Anche se non ce ne rendiamo conto o non sembri così importante, ogni volta che inviamo un’email, siano una, 10 o 30 al giorno, stiamo dicendo molto più di quello che riguarda i contenuti in senso stretto. Questo vale sia nell’ambito privato che, soprattutto, in quello lavorativo.

Quello che scriviamo in un’email rappresenta il nostro pensiero, le nostre intenzioni e idee. Molto spesso un’emal più diventare la nostra lettera di presentazione e quindi mostrare che tipo di professionalità, temperamento e personalità ci contraddistinguono.

Proprio per questo motivo, prima di inviare un’email di corsa, in modo automatico, bisogna pensarci due volte e ricontrallare. Il fatto che sia un mezzo relativamente informale non significa che scrivere un’email possa essere fatto senza un minimo di tecnica.

Non è professionale mancare di abilità di comunicazione o di interesse. Di certo le impostazioni rigide che si usavano fino a 20 anni fa sono ormai obsolete, ad ogni modo non è affatto corretto né raccomandbile non rispettare alcun standard stilistico, seppur minimo.

A tal proposito, vi segnaliamo alcune premesse importanti che i messaggi di posta elettronica dovrebbero rispettare per mantenere uno standard minimo di qualità ed efficacia comunicativa.

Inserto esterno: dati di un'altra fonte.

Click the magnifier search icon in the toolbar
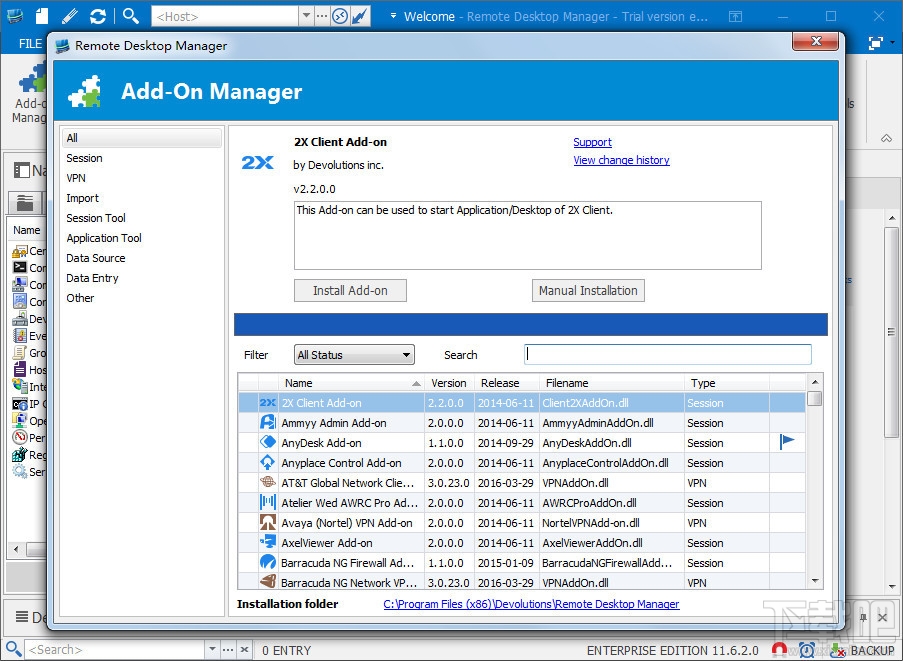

1. Usa frasi complete. Non sottovalutare le potenzialità del linguaggio. Evita di semplificare parole o frase secondo un criterio arbitrario perché il destinatario può interpretarlo come una mancanza di rispetto, sciatteria o addirittura mancanza di istruzione.

2. Non abusare delle maiuscole. Nel linguaggio virtuale, una parola scritta in maiuscolo corrisponde a gridare.

3. Aver ben chiaro prima di scrive il messaggio che si vuole trasmettere. Prenditi il tempo necessario per ordinare le idee prima di redigere un’email. Il tuo messaggio ne guadagnerà in chiarezza ed efficacia comunicativa. A dispetto di quanti credano, c’è una differenza tra la lingua scritta e parlata, e va rispettata anche nelle email.

4. Rispetta una struttura definita. Anche se non si tratta di una lettera, ogni contenuto testuale, compreso il digitale, deve rispettare le regole di coerenza e coesione, pertanto deve avere una struttura ben definita: introduzione, corpo del messaggio e conclusione. 

5. Prediligi una scrittura semplice. Che sia di facile scorrimento e che promuova la comunicazione. Meglio evitare l’uso di troppi aggettivi.

6. Non usare sigle. Se non strettamente necessario possono generare confusione e trasmettere disinteressa nel voler spiegare e dare dettagli.

7. Attenzione alla punteggiatura. È un errore pensare che nessuno si renderà conto del mancato uso di una corretta punteggiatura. Al contrario, renderà difficile la lettura e trasmetterà un basso livello culturale e di istruzione. Se hai dubbi consulta sempre un vocabolario di grammatica italiana o siti online specializzati.

8. Controllare l’ortografia e rileggere prima di inviare. Usa il correttore ortografico però non fidarti ciecamente, controlla sempre rileggendo in senso contrario, dal basso verso l’altro. In questo modo sarà più facile trovare refusi ed errori grammaticali.